He could not comment on the long-term viability of the mill. In recent months 
Weyerhaeuser has announced permanent closures of several mills in the region, 
including one in Aberdeen, Wash.

With so few mills buying logs at all, the value of trees in the ground is virtually nil.

“Right now I doubt you could get a price from anybody because very few mills are taking 
logs at this time,” said Ty Williams, a unit forester for the Oregon Department of 
Forestry’s Astoria District. “The markets are flooded. All the wholesalers, their 
warehouses are full. Mill yards are at capacity. They can’t take any more logs in their 
yards. They’re starting to stack up in the woods. It’s real bleak.”

The department is putting extra effort into marketing timber for utility poles, which 
could see a bump in demand as federal stimulus money funds more infrastructure and clean 
energy projects.

Utility pole timber has a much higher value than lumber, but it’s also held to higher 
standards of size and shape.

Only 15 percent of the available volume in the Clatsop State Forest will meet utility 
pole specifications, said Williams.

The Astoria District had planned to auction a timber stand in March.

“I don’t know whether it will sell or not,” Williams said.


----------



## Cedarkerf (Mar 3, 2009)

forestryworks said:


> ASTORIA — The timber market on the North Coast has deteriorated to the point where
> industry experts say they don’t even know how much a log is worth anymore.
> 
> How can you put a price on something nobody wants?
> ...



Doug fir is worth more as firewood now than as saw logs.


----------



## Cletuspsc (Mar 3, 2009)

Seems like its bad all over. . . . I havent cut a stick in about a month now. Thers just no market right now, our pine and hemlock are still movin but not for near what its worth. With the hard wood unless its a veneer log its almost better to thow it in the firewood pile right now.


----------



## tomtrees58 (Mar 3, 2009)

wow thats bad tom trees


----------



## Billy_Bob (Mar 4, 2009)

Well maybe that explains why I saw 10 log trucks backed up waiting to unload at the Santiam mill near Lebanon yesterday!

Maybe because there is a SALE and they are stocking up while the prices are low?

Seems to me with the government's stimulus package in the works, there will be a lot of construction activity in the near future. And this will equal a need for more lumber.

If I owned a mill, I would be buying all the logs I could get right now (cheap price)...


----------



## Burvol (Mar 4, 2009)

I sure hope this stim bill helps. There is tons of work around me, just no market....So we wait until there is.


----------



## Billy_Bob (Mar 4, 2009)

In the past, I've been dead set against "pork spending" by the government on all sorts of silly unnecessary things.

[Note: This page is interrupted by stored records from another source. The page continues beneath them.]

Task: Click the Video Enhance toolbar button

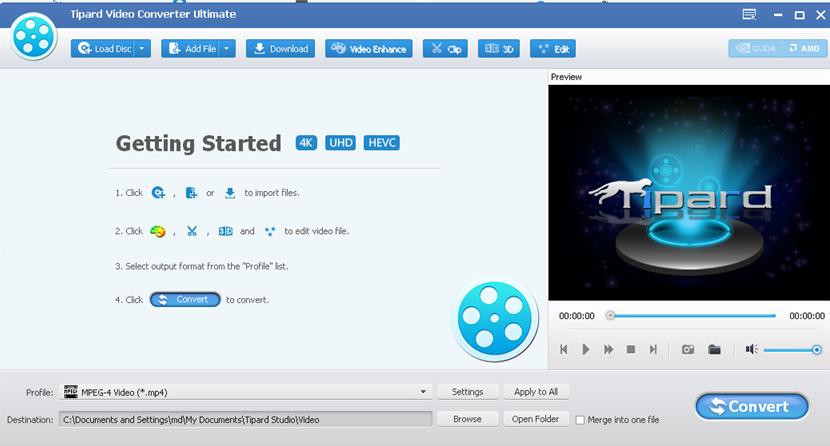Action: [368, 48]
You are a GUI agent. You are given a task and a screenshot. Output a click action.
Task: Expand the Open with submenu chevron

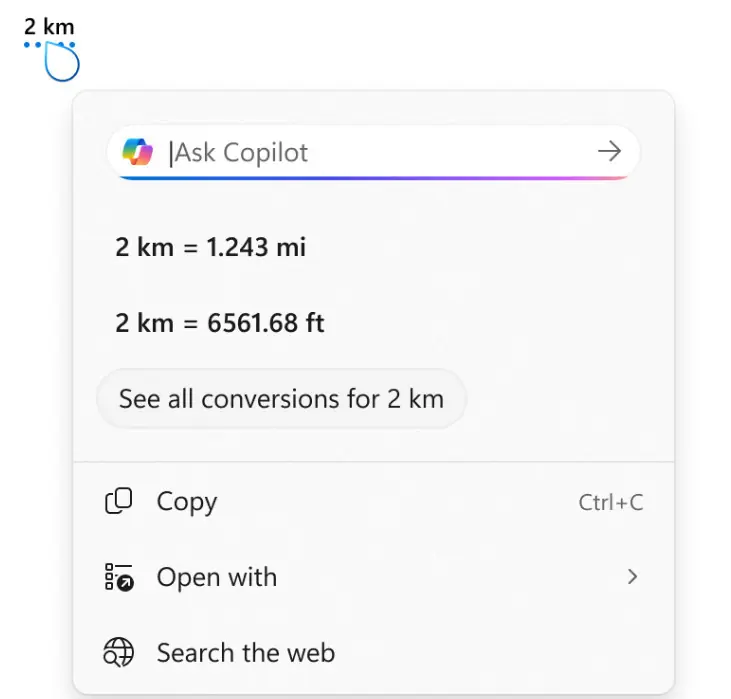tap(631, 577)
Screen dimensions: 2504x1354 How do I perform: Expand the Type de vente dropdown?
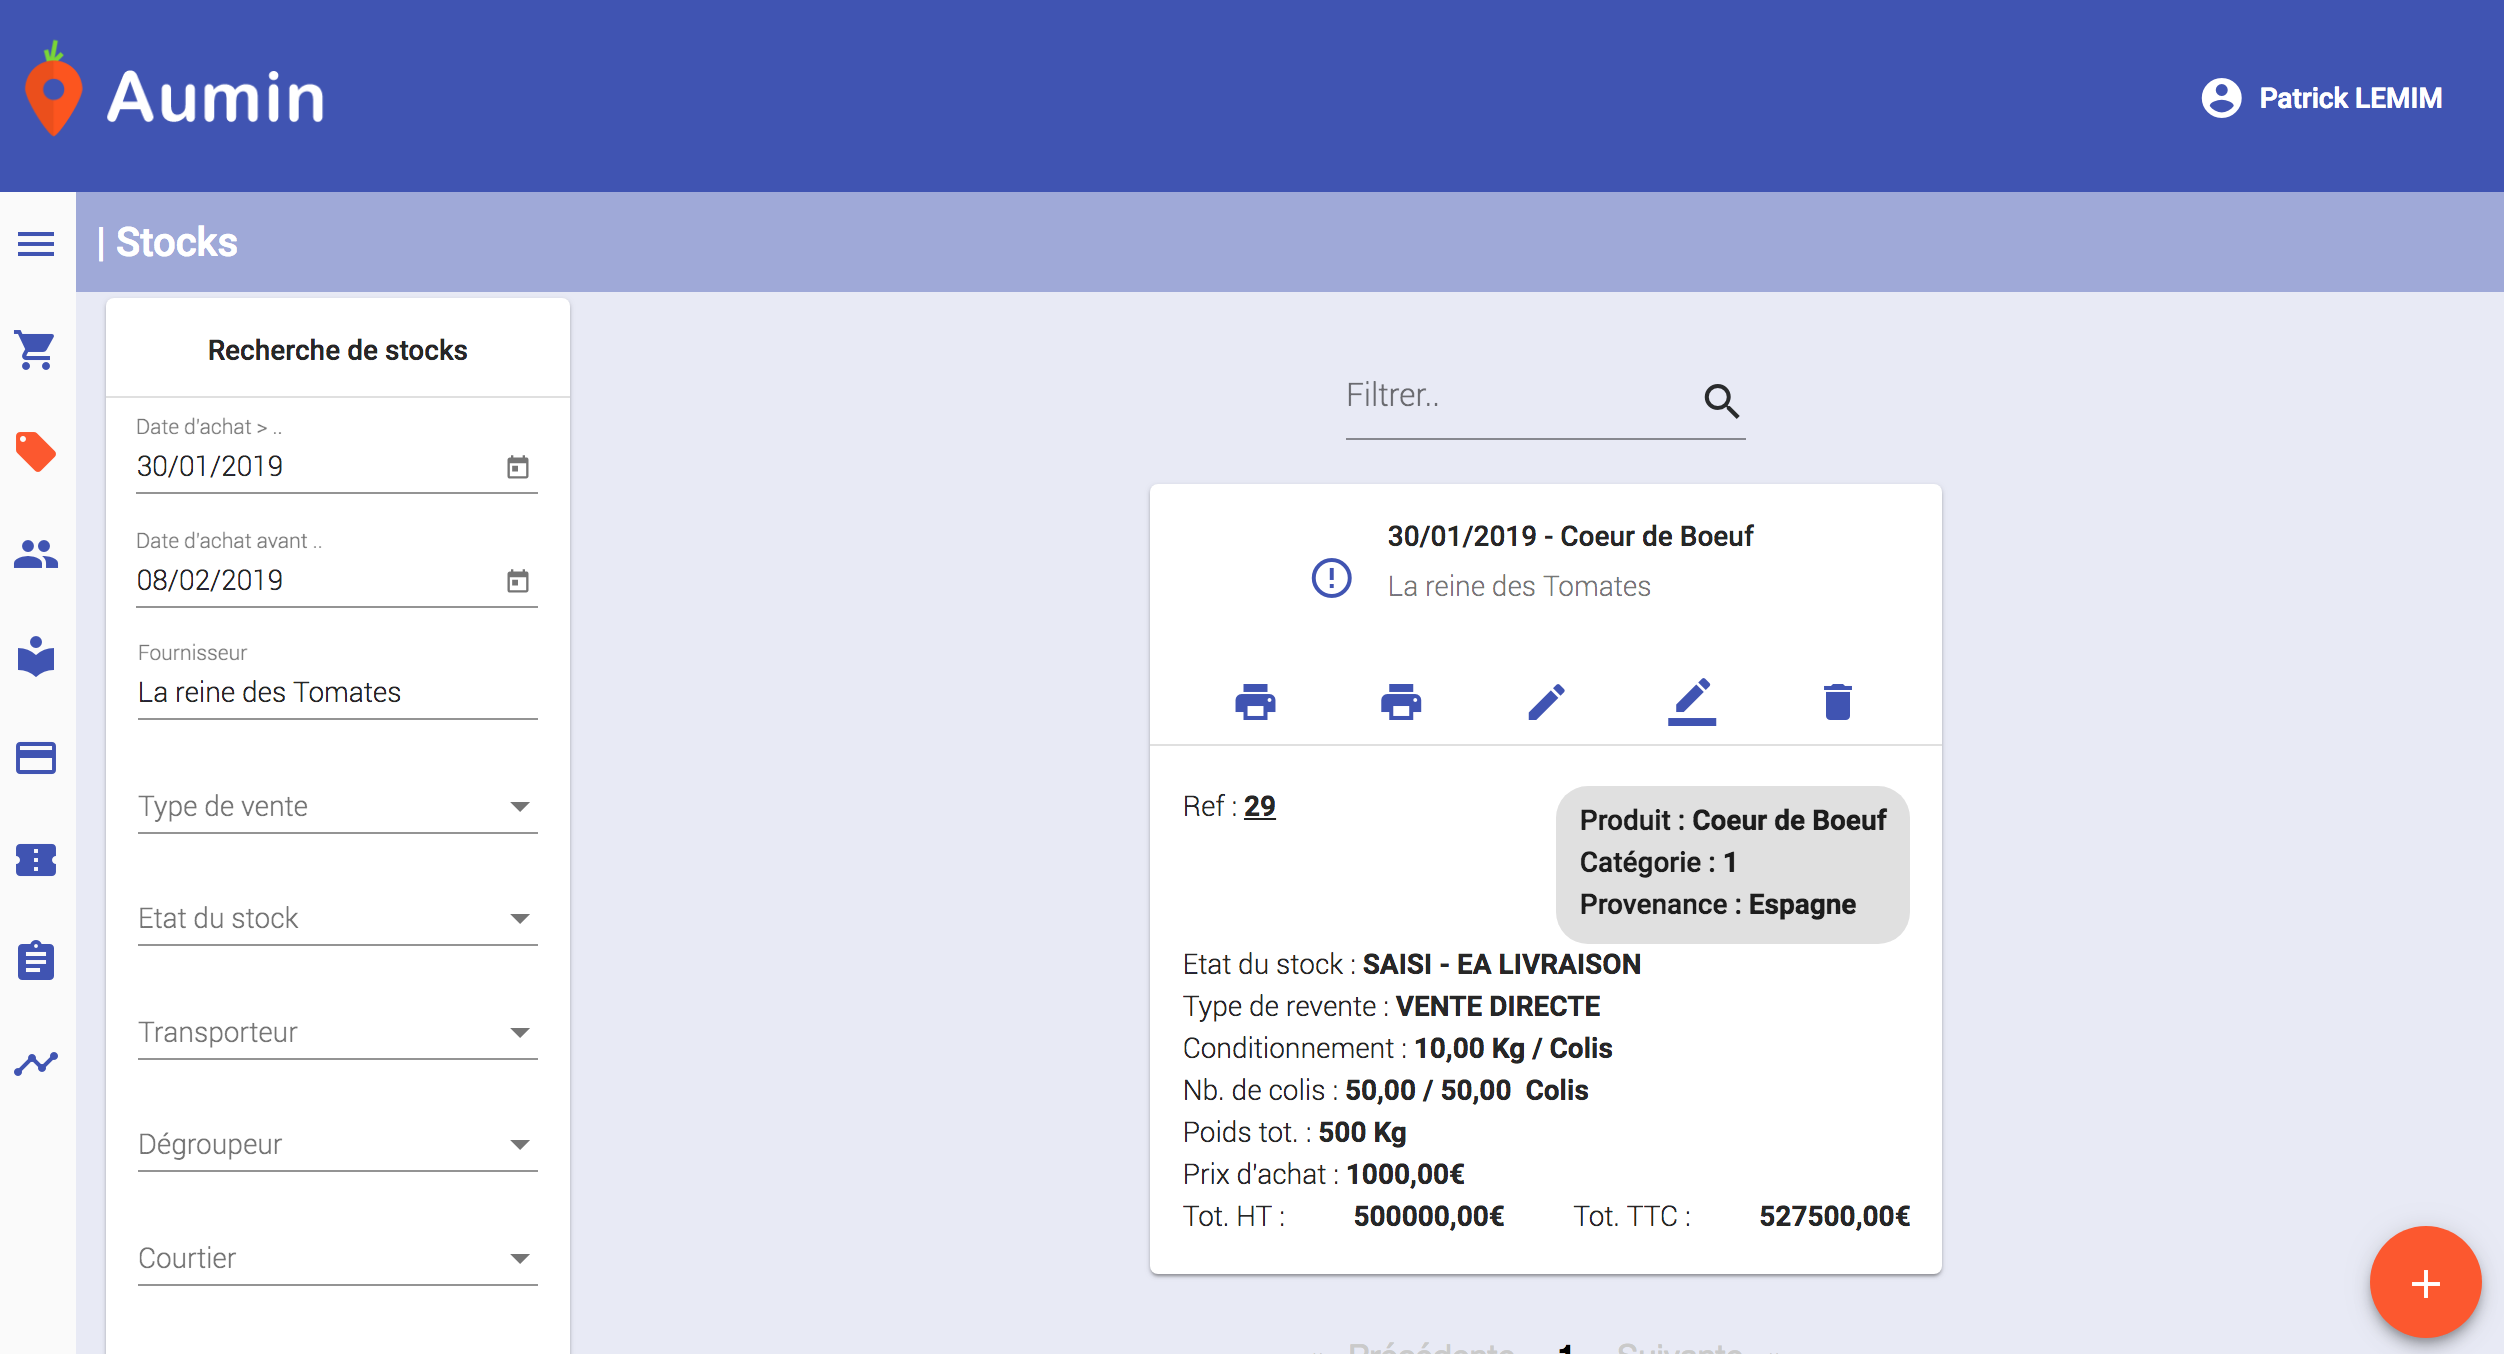(x=338, y=806)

But at this point in time, I think it is necessary to get things going again. The FED Chairman thinks the same, which is interesting because bean counter types tend to be of a cost cutting nature.

FED Chairman Story...
http://www.nytimes.com/2009/03/04/us/politics/04budget.html?_r=1


----------



## Haywire Haywood (Mar 4, 2009)

and while this is going on in the pnw, the local Lowes is full of imported German 2x4s. The gov't shouldn't have to force them to do the right thing, but it looks like they need to.

Ian

Edit.. have you written your senators and reps about this? I just did.


----------



## ak4195 (Mar 4, 2009)

Billy_Bob said:


> Well maybe that explains why I saw 10 log trucks backed up waiting to unload at the Santiam mill near Lebanon yesterday!
> 
> Maybe because there is a SALE and they are stocking up while the prices are low?
> 
> ...



I think there will be a bump up,but dont expect gangbusters.That was primarily driven by the housing boom and Iraq reconstruction.Both legs of that stool are pulled out.I suspect supply will easily overwhelm demand for some time to come.
Imo,this is a bad time to stand around like a deer in the headlights.

 good luck
ak4195


----------



## windthrown (Mar 4, 2009)

:welcome:

Been like this for over a year now. They do not mention the export log market, which is the only thing happening for logging in the PNW.


----------



## thejdman04 (Mar 4, 2009)

Seems like the log markets are down, grain markets are down, the hurt is wide spread. While hilary clinton is over in gahna pledgeing 900 million us dollars to help rebuild that country we are over here hurting.


----------



## Roadscholarcurt (Mar 5, 2009)

*log prices*

I live in the nw and should be in the market for logs in a few months. Wanted to know what would be a good price to offer in this down economy.

thanks
Roadscholarcurt


----------



## windthrown (Mar 5, 2009)

Pond prices for logs in Oregon: 

http://oregon.gov/ODF/STATE_FORESTS/TIMBER_SALES/logpage.shtml

Dunno about WA state.


----------



## Humptulips (Mar 6, 2009)

windthrown said:


> Pond prices for logs in Oregon:
> 
> http://oregon.gov/ODF/STATE_FORESTS/TIMBER_SALES/logpage.shtml
> 
> Dunno about WA state.



I heard yesterday $230 for #1 hemlock sawlogs. Pretty depressing.


----------



## booboo (Mar 11, 2009)

Cletuspsc said:


> Seems like its bad all over. . . . I havent cut a stick in about a month now. Thers just no market right now, our pine and hemlock are still movin but not for near what its worth. With the hard wood unless its a veneer log its almost better to thow it in the firewood pile right now.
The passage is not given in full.